Chez lui, dit-il, c'est à Kafr Ana, aujourd'hui en Israël, à une cinquantaine de kilomètres du camp de réfugiés d'Al-Amari en Cisjordanie occupée, où il est né et a grandi.
Kafr Ana n'existe plus depuis des décennies. Peuplée, selon les estimations, de près de 3.000 Arabes et plus de 200 juifs, la localité s'est vidée de sa population devant l'offensive de l'organisation paramilitaire juive Haganah dans les semaines précédant la création d'Israël et la guerre israélo-arabe de 1948.
La proclamation d'indépendance d'Israël le 14 mai 1948 est synonyme d'exode et de "catastrophe" ("Nakba" en arabe) pour les Palestiniens, qui sont des centaines de milliers à avoir été chassés ou avoir fui leur village.
Tandis que les Israéliens célébreront lundi l'ouverture de l'ambassade américaine à Jérusalem, geste majeur de l'administration de Donald Trump en faveur d'Israël, les Palestiniens commémoreront le lendemain la "Nakba", comme chaque année. Les deux évènements annoncent une mobilisation palestinienne à hauts risques.
Thaer Sharkawi fait partie des quelque cinq millions de Palestiniens enregistrés comme réfugiés et répartis entre le Liban, la Jordanie, la Syrie, la Cisjordanie occupée et la bande de Gaza.
"Cheikh Google"
La majorité d'entre eux sont les descendants de ceux qui sont partis en 1948, dont les grands-parents de Thaer Sharkawi, et n'ont jamais vu leurs maisons familiales, dont beaucoup ont été détruites.
Pourtant, Thaer Sharkawi s'anime quand il évoque les orangeraies dont s'occupait son aïeul.
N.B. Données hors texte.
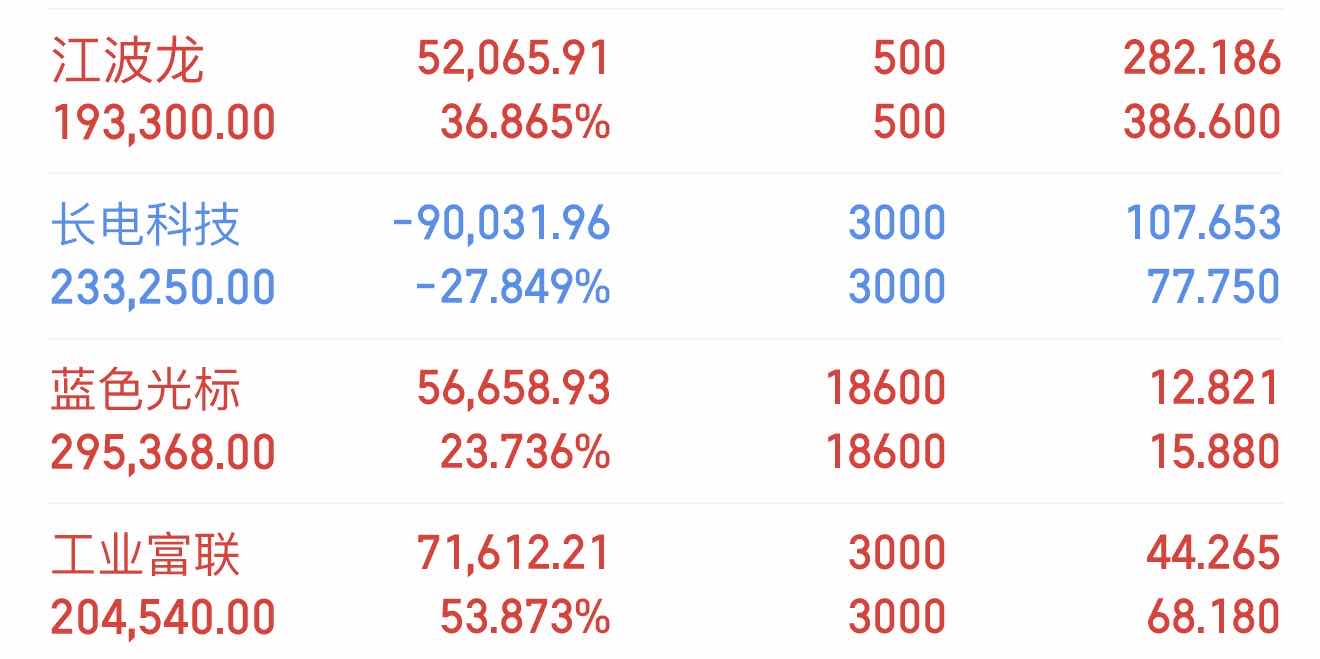Tap loss percentage -27.849%
The height and width of the screenshot is (659, 1320).
(x=512, y=288)
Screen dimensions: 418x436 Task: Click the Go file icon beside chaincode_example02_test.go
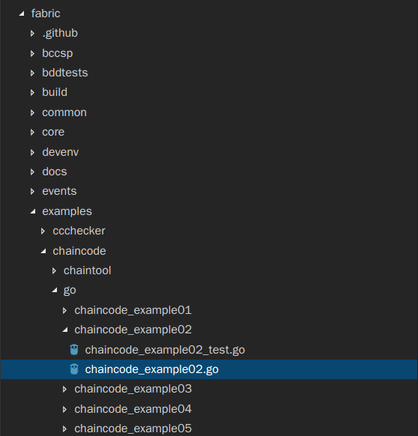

Il sait aussi qu'il y avait une école de garçons et une de filles.
"Je n'y suis jamais allé mais j'en ai entendu parler", dit-il. "Je me suis renseigné, je suis allé sur internet".
Nabil, le père de Thaer Sharkami, assis aux côtés de son fils et de sa propre mère, Khadija, 85 ans, dit ne pas s'inquiéter pour la préservation du passé au sein de la nouvelle génération.
"On a des possibilités (technologiques) maintenant. Il y a cheikh Google. Ils y vont et ils voient: +C'est ici que se trouvait Kafr Ana+. Google les aide à voir la terre qui est la leur", dit-il.
Le "droit au retour", la revendication des Palestiniens à revenir sur les terres aujourd'hui israéliennes, demeure l'une des questions les plus épineuses en vue d'un règlement - qui paraît de plus en plus distant - du conflit israélo-palestinien.
Israël rejette catégoriquement un tel droit, faisant valoir qu'autoriser même une fraction d'entre eux à revenir reviendrait à proclamer sa propre fin en tant qu'État juif. Pour les Palestiniens, y renoncer semble inacceptable.
Les réfugiés ont transmis le lien de génération en génération. Ils se contentent rarement d'invoquer la nostalgie de la Palestine, mais se réfèrent au village ou à la ville, voire à la rue familiale.
Ils véhiculent volontiers les stéréotypes sur le lieu des origines familiales. Ceux de Majdal sont des hommes d'affaires roués, ceux de Lod un peu pingres tandis que ceux de Jaffa ont la fibre artistique.
"Nous rentrerons un jour"
Le souvenir est aussi entretenu par les Arabes israéliens, les descendants des Palestiniens qui, eux, sont restés sur leurs terres après 1948 et qui ont aujourd'hui la nationalité israélienne.
Dans un champ proche de Haïfa (nord d'Israël), Bakar Fahmawi pointe la caméra de son portable sur un bâtiment ottoman abandonné.
Depuis cinq ans, toutes les semaines, il filme un village ou une zone abandonnée et poste la vidéo sur Facebook pour la partager avec les Palestiniens à travers le monde.
"Ceux qui sont partis ont entendu parler de leur pays, mais ils ne l'ont jamais vu", dit-il à l'AFP par téléphone. "Je le fais pour qu'ils n'oublient pas leur pays et pour qu'ils sachent qu'ils ont un pays, le plus beau du monde".
Dans la bande de Gaza, hermétiquement close par les blocus israélien et égyptien, internet est quasiment le seul lien avec l'extérieur.
Gaza est depuis le 30 mars le théâtre d'une mobilisation massive au nom du "droit au retour", au cours de laquelle plus de 50 Palestiniens ont été tués par l'armée israélienne. Cette dernière dit défendre les soldats et le territoire israéliens.
La protestation devrait dangereusement culminer autour des 14 et 15 mai.
Shayma Abeed, 16 ans, n'a rien connu d'autre que Gaza. Mais elle conserve la clé de la maison de son grand-père à Al-Jiyya, à 19 kilomètres au nord de Gaza, vidée en 1948.
"(Papi) aimait nous parler d'Al-Jiyya, de ses amis, du travail à la ferme et de notre maison, chaude en hiver, fraîche en été", dit-elle. "Nous rentrerons chez lui un jour", promet-elle.